Stored data:
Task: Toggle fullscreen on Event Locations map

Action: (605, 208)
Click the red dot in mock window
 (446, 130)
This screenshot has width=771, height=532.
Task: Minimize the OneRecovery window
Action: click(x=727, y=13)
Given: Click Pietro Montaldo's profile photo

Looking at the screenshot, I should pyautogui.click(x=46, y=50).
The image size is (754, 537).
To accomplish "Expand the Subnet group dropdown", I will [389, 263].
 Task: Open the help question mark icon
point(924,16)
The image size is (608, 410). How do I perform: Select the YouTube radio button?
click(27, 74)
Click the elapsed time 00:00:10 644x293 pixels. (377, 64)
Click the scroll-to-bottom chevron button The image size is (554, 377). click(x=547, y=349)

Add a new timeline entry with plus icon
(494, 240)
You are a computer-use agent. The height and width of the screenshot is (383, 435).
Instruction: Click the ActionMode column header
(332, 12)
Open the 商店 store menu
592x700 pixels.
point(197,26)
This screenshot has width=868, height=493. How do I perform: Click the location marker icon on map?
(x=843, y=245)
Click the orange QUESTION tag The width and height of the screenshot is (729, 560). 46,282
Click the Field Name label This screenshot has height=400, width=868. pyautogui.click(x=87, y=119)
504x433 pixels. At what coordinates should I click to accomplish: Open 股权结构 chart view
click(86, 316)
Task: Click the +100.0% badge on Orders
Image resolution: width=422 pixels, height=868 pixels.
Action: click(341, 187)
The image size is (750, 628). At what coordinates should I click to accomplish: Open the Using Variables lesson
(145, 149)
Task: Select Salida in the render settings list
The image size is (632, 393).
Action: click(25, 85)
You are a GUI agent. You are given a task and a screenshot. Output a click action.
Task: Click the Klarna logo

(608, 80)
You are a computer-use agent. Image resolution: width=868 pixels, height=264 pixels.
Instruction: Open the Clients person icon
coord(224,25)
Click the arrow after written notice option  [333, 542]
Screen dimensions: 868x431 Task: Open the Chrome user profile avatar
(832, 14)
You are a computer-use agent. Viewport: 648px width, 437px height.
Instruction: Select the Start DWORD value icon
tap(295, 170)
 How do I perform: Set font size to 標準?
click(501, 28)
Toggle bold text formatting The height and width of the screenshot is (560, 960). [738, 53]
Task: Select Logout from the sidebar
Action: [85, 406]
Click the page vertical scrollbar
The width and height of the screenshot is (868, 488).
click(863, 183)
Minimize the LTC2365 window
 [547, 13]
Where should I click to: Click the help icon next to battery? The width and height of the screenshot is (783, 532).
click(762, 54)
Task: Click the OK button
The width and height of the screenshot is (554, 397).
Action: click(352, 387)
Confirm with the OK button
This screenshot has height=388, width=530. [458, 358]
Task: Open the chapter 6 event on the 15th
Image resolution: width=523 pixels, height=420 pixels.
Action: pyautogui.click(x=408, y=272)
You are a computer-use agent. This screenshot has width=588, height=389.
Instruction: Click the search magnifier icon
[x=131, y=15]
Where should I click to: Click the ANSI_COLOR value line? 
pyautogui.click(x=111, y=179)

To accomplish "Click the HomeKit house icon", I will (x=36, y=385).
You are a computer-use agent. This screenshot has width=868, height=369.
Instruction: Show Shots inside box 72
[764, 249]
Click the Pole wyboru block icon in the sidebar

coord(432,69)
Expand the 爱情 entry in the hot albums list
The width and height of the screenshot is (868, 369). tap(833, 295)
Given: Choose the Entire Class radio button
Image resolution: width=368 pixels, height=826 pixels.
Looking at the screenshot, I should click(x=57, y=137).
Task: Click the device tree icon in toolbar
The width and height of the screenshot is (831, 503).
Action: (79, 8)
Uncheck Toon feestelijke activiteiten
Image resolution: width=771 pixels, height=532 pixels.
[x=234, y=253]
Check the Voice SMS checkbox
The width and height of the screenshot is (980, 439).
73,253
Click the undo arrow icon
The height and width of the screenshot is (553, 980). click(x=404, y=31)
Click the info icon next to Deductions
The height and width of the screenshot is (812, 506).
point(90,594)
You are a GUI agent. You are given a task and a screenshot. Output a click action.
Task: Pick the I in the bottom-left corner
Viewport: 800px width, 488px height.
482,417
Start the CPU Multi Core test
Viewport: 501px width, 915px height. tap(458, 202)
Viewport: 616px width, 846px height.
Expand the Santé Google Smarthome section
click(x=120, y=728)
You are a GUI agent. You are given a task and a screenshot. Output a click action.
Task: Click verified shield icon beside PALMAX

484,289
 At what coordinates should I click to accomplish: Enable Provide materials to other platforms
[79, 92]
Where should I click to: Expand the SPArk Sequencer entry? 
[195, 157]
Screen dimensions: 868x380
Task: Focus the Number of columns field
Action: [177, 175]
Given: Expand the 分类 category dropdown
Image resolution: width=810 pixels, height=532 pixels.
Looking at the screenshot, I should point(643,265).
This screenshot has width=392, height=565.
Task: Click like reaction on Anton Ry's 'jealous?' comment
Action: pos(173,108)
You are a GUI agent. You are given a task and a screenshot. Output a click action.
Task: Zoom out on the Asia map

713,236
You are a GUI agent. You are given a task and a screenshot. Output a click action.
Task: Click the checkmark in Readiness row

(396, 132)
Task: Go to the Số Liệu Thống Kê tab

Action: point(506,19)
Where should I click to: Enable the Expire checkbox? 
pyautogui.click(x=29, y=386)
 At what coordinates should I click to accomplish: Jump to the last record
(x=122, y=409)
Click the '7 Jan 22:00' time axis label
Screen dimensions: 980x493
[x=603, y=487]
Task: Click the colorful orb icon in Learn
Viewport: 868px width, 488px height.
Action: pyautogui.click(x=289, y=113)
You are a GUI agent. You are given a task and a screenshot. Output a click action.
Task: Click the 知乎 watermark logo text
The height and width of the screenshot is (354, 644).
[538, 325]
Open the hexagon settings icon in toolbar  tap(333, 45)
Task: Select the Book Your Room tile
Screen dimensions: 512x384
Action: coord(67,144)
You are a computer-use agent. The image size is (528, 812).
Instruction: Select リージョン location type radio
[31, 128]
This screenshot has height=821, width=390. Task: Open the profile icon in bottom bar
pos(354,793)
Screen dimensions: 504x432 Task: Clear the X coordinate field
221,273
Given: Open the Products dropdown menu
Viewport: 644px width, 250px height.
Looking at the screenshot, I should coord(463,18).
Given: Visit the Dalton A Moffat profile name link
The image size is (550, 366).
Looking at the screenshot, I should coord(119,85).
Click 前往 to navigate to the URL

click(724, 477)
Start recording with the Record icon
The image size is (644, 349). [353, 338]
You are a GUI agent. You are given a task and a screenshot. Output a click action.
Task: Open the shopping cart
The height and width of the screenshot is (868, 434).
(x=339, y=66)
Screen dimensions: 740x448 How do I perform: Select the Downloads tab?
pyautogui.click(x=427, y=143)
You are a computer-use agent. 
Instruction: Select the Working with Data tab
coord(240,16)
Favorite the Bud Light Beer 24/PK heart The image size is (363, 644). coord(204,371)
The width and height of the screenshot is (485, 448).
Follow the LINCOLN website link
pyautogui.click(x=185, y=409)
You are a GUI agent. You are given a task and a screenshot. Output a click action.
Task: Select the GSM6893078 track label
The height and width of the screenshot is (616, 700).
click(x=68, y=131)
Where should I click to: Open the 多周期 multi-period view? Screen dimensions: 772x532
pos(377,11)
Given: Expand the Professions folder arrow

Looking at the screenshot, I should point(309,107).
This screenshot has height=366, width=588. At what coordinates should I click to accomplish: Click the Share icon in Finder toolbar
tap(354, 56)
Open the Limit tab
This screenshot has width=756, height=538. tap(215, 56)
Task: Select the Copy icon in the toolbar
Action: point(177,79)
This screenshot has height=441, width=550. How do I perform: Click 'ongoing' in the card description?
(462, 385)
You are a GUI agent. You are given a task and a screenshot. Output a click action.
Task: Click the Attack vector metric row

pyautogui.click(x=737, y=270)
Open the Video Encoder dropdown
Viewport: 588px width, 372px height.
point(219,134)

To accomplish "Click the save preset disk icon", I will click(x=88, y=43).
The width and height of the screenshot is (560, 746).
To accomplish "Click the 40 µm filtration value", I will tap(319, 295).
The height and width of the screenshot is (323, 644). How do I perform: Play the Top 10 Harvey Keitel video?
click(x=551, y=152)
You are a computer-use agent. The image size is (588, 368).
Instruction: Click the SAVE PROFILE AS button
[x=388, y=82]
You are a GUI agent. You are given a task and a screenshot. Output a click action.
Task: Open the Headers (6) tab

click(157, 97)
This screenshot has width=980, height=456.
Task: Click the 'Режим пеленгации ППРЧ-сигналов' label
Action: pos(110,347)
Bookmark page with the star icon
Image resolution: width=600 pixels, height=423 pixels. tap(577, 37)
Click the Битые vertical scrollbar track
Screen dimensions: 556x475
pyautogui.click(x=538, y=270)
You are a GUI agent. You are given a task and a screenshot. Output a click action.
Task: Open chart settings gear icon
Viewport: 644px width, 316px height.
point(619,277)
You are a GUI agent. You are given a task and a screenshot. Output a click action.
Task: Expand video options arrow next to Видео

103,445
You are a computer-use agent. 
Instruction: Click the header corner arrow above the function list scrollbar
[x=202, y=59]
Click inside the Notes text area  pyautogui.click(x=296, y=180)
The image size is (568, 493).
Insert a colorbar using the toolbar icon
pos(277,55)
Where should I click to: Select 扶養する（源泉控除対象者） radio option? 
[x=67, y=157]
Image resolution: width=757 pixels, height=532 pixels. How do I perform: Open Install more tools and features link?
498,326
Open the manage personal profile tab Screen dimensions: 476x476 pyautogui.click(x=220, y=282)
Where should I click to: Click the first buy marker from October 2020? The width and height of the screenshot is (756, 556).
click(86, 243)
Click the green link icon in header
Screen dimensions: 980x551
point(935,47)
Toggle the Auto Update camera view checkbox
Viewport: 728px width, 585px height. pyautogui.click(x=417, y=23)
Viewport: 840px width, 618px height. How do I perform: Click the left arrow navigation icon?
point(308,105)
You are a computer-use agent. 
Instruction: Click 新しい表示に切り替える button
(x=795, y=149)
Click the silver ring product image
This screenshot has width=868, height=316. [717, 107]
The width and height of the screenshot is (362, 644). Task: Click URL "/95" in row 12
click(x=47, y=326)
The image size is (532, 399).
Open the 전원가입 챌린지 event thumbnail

Required action: All that should be written out is the stretch of lines above between the one holding "The image size is (608, 410)." and the one holding "Click the orange", inclusive, exactly as given.

Worked solution:
The image size is (608, 410). How do I perform: Select the YouTube radio button?
click(27, 74)
Click the elapsed time 00:00:10 644x293 pixels. (377, 64)
Click the scroll-to-bottom chevron button The image size is (554, 377). click(x=547, y=349)

Add a new timeline entry with plus icon
(494, 240)
You are a computer-use agent. The height and width of the screenshot is (383, 435).
Instruction: Click the ActionMode column header
(332, 12)
Open the 商店 store menu
592x700 pixels.
point(197,26)
This screenshot has width=868, height=493. How do I perform: Click the location marker icon on map?
(x=843, y=245)
Click the orange QUESTION tag The width and height of the screenshot is (729, 560). 46,282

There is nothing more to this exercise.